二人对视须臾,许文壶率先别开了脸,长睫低垂,轻下声音,“真是胡闹,你们怎能将无辜过路人等牵扯其中。”
“她,她不是过路,她,她,她是来给您送鸡,鸡——”
李桃花听得厌烦,忍不住转脸怒怼:“鸡你个头啊!不会说话就闭嘴!”
她把被自己吃过一口的蛋羹端结实,转身就准备撤。
这时瘦衙差激动道:“这都过去三年了,大人问我们,我们怎么清楚,只知那苟宋氏通奸是属实,至于奸夫是谁,我们又怎么知道,兴许被她——藏起来了呢。”
这时,李桃花猛然停住脚步。
她回过脸,目光冷冷看着衙差,沉声道:“你们别太过分了,我莲心姐根本就不可能干出那种丑事,死者为大,都三年了,这脏水还泼个没完了?”
许文壶怔了下子,抬眸向她看去,“李姑娘与苟宋氏认识?”
李桃花索性直说:“我家与她娘家住的并不远,小时候经常与她一起到溪边浣衣,一直到她出嫁以后,才逐渐没了来往。
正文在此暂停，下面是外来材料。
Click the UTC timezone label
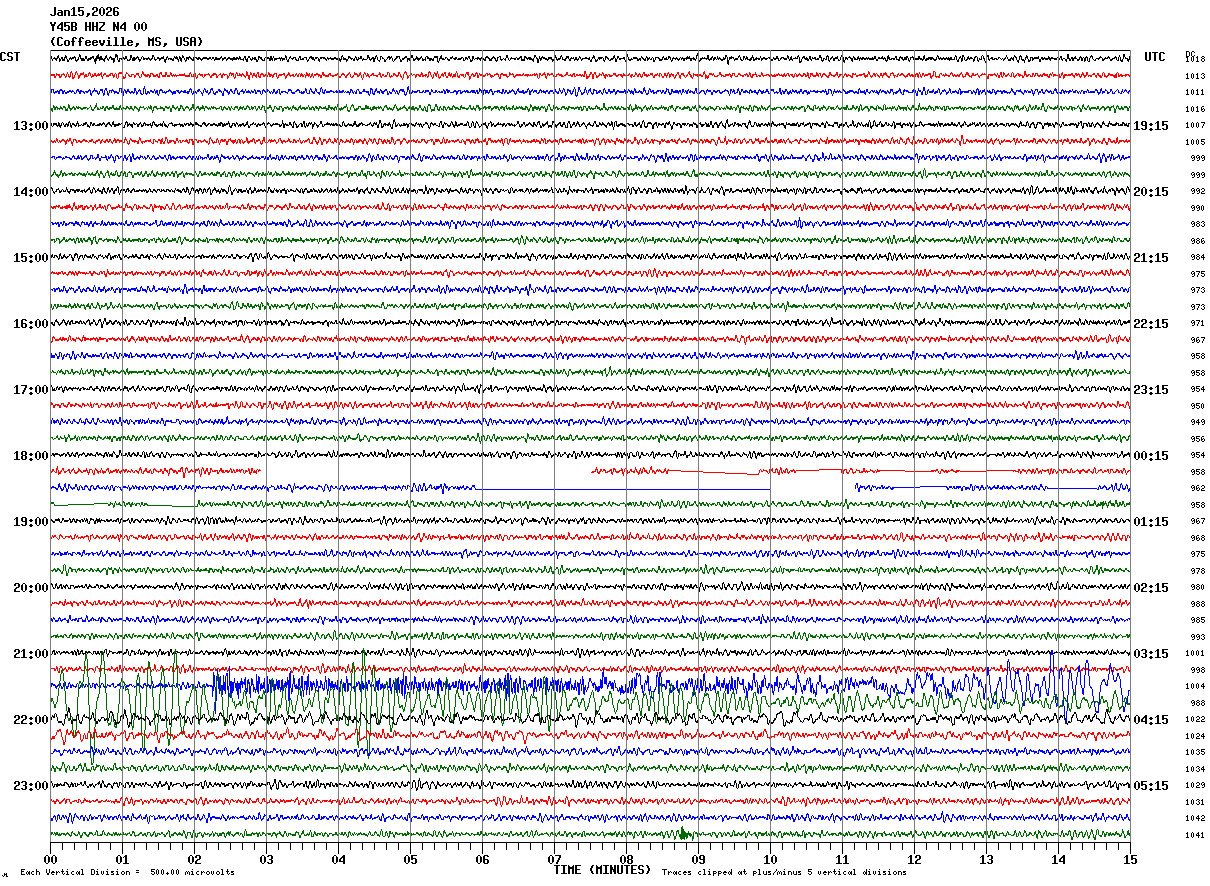This screenshot has width=1210, height=886. coord(1154,57)
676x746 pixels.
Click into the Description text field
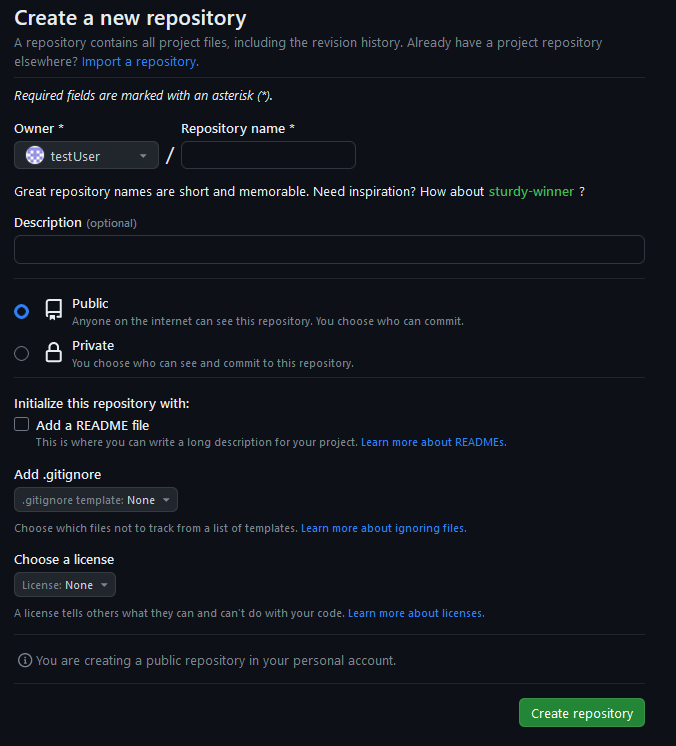329,250

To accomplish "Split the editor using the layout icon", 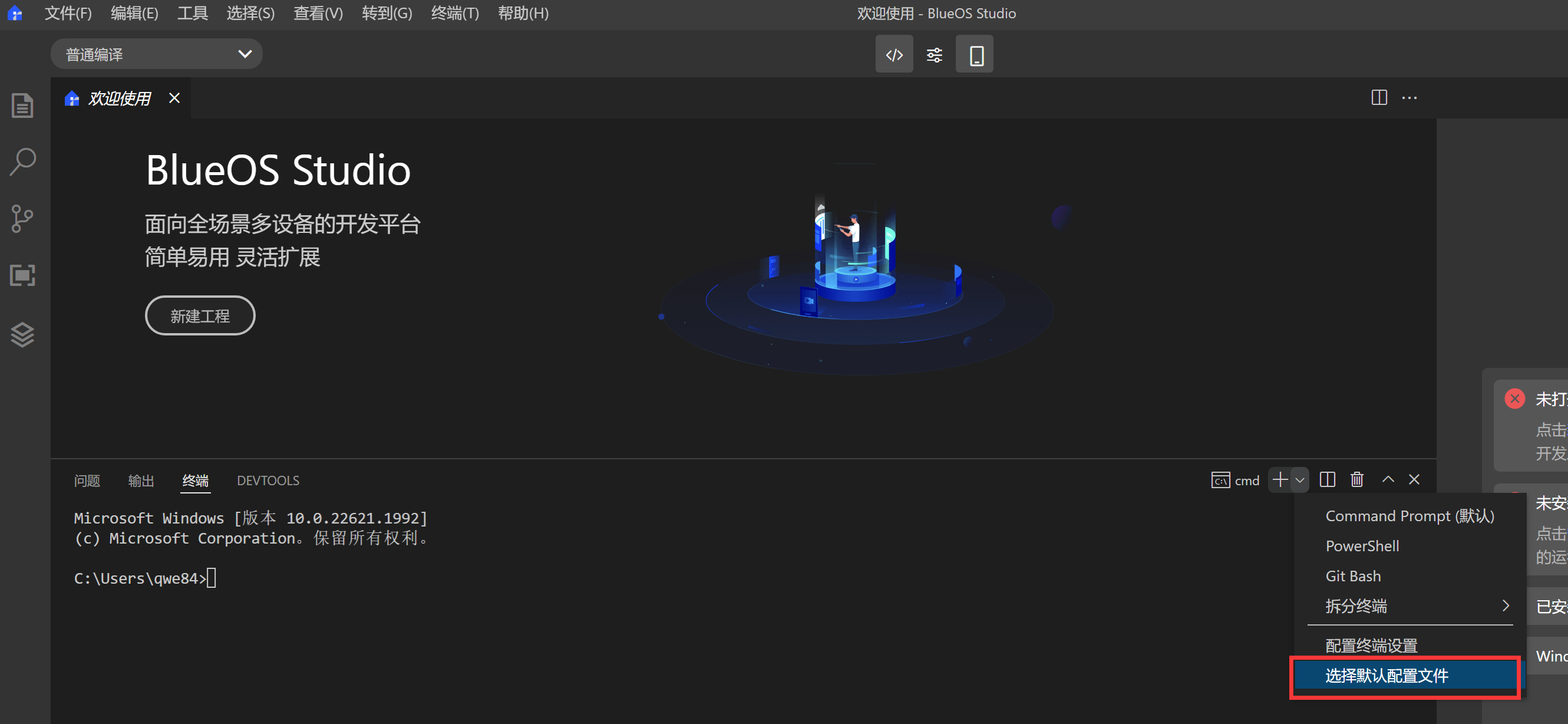I will click(x=1379, y=98).
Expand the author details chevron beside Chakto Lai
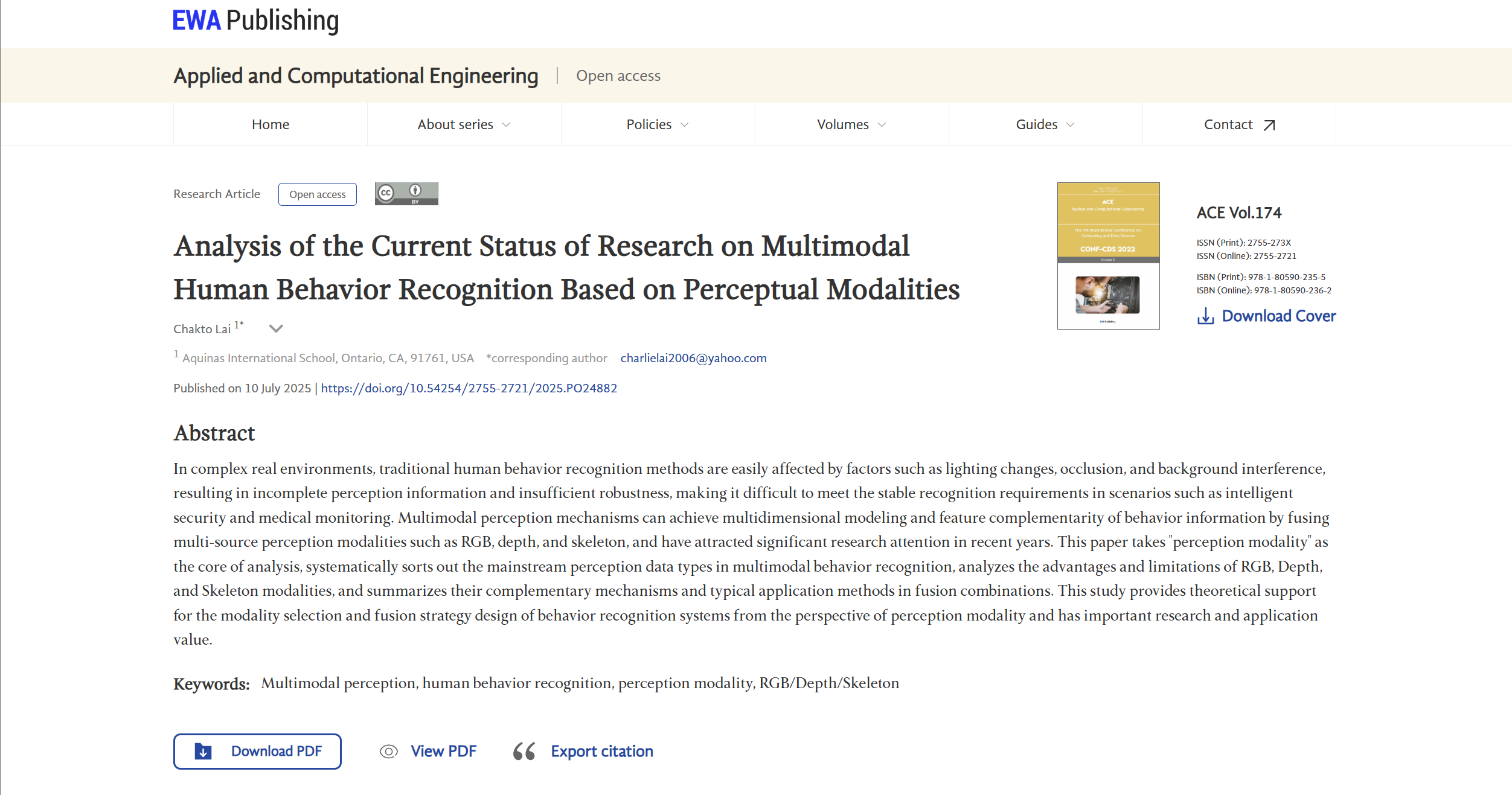 coord(276,329)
”
许文壶听后稍作沉吟,忽然起身对李桃花作揖,温声道:“孤男寡女本不该共处一室,但因案情所迫,李姑娘,得罪了。”
他出声让两名衙差退下,关门声传来,房中便只剩下他二人。
李桃花知道他是什么意思,便没等他张口,继续说道:“虽不来往,但逢年过节在她回门时,我们也是能够说上话的。她与那姓苟的感情很好,根本不可能在外头找人,更何况我与她认识多年,知道她读过几本书,性子比寻常人清高多了,像通奸这样的丑事她是死也做不出来的。”